Content starts

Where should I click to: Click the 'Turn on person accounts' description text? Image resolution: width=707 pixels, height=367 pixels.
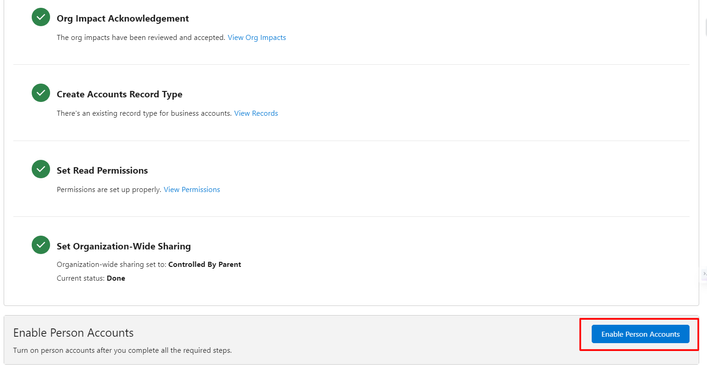click(122, 350)
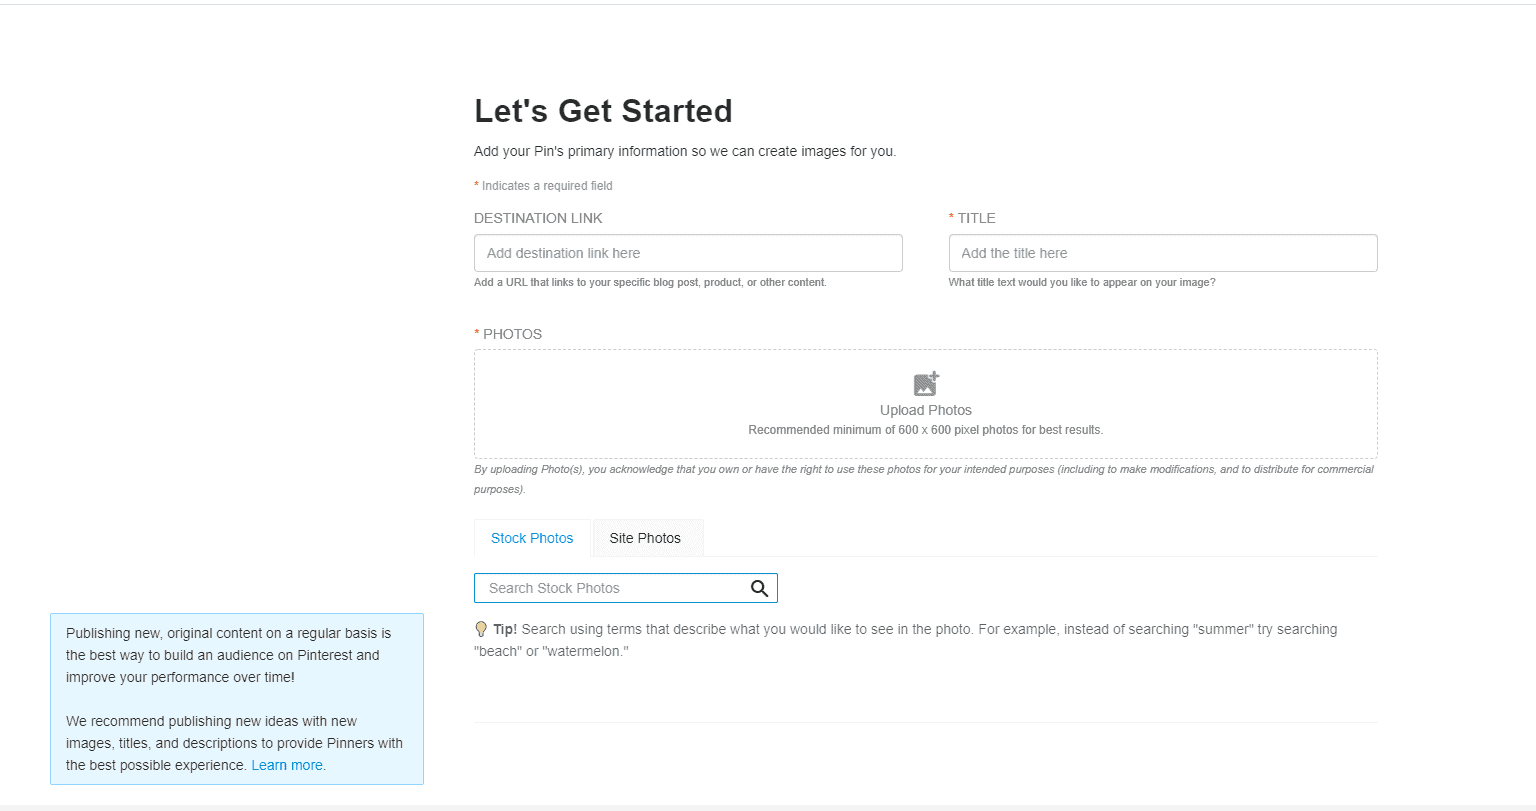Click into the Title text field
Viewport: 1536px width, 811px height.
tap(1162, 253)
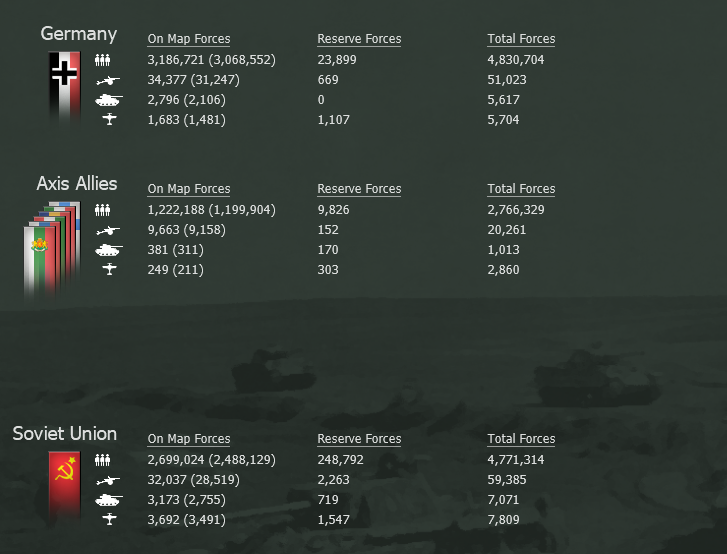Click the Axis Allies artillery gun icon

coord(108,230)
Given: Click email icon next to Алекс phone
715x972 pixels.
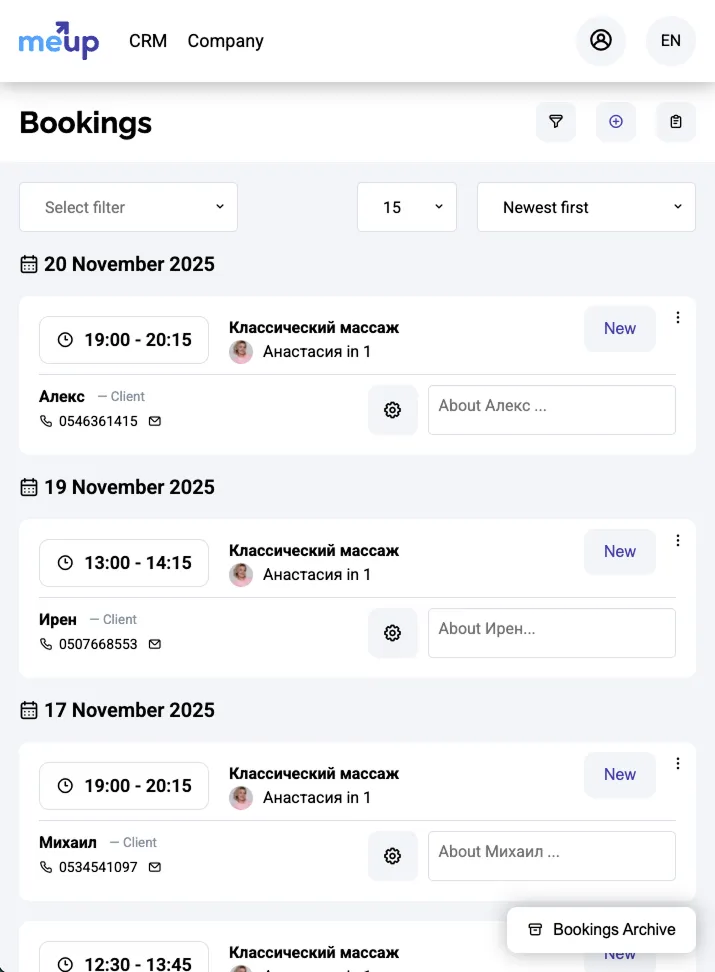Looking at the screenshot, I should 155,422.
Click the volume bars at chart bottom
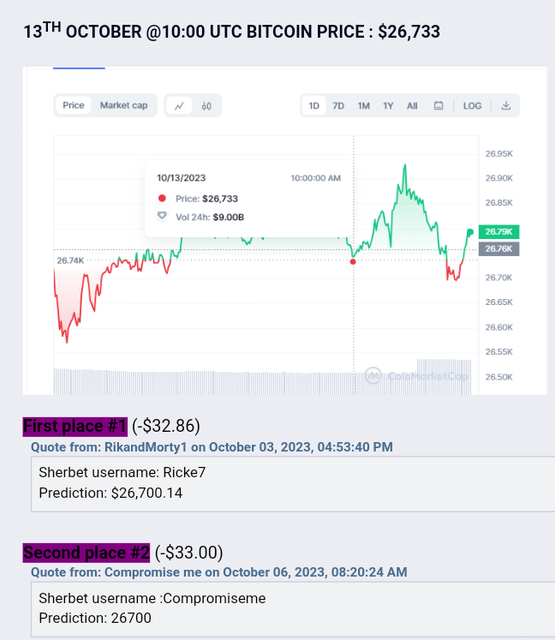Screen dimensions: 555x640 [x=262, y=382]
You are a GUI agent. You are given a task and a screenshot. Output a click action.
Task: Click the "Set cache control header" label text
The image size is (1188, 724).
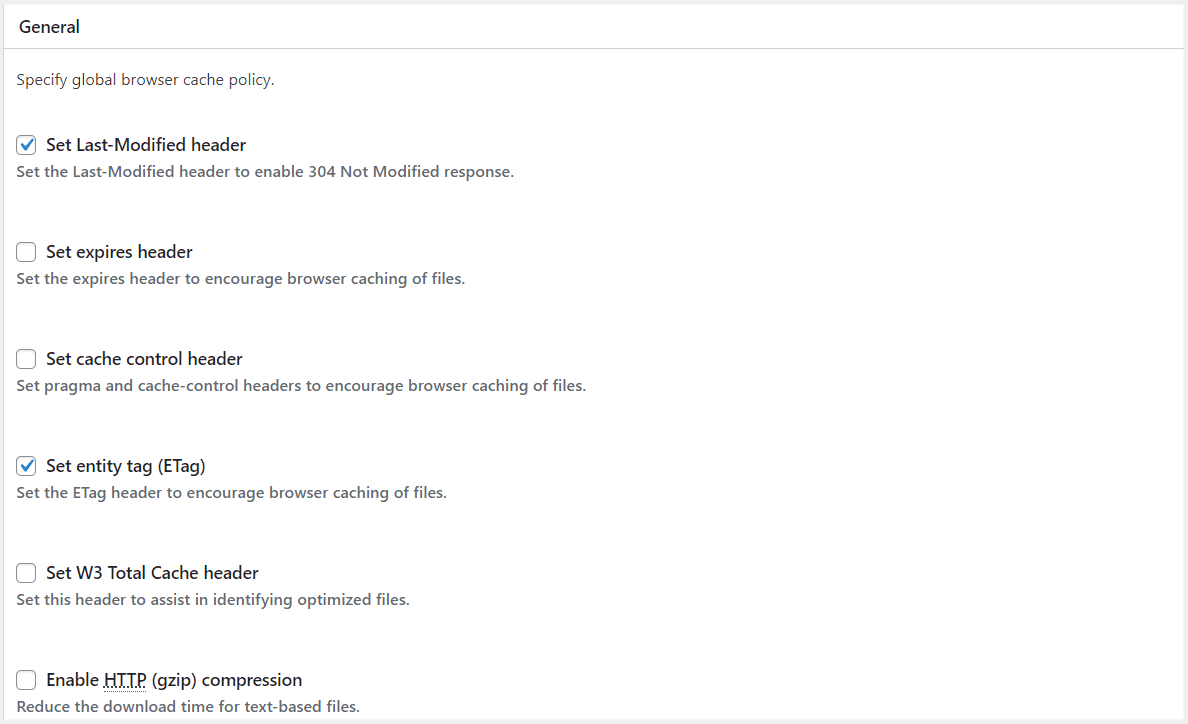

Content ends

### WORK TO BE COMPLETED
Using the records above, retype everything exactly except the pictures.

### SOLUTION
Where should I click to: Click the 'Turn on person accounts' description text? Image resolution: width=707 pixels, height=367 pixels.
click(122, 350)
Click into the Title text field
Viewport: 1536px width, 811px height.
tap(1162, 253)
Click the Axis Allies artillery gun icon

coord(108,230)
Given: Click email icon next to Алекс phone
715x972 pixels.
Looking at the screenshot, I should 155,422.
Click the volume bars at chart bottom
Screen dimensions: 555x640 [x=262, y=382]
You are a GUI agent. You are given a task and a screenshot. Output a click action.
Task: Click the "Set cache control header" label text
The image size is (1188, 724).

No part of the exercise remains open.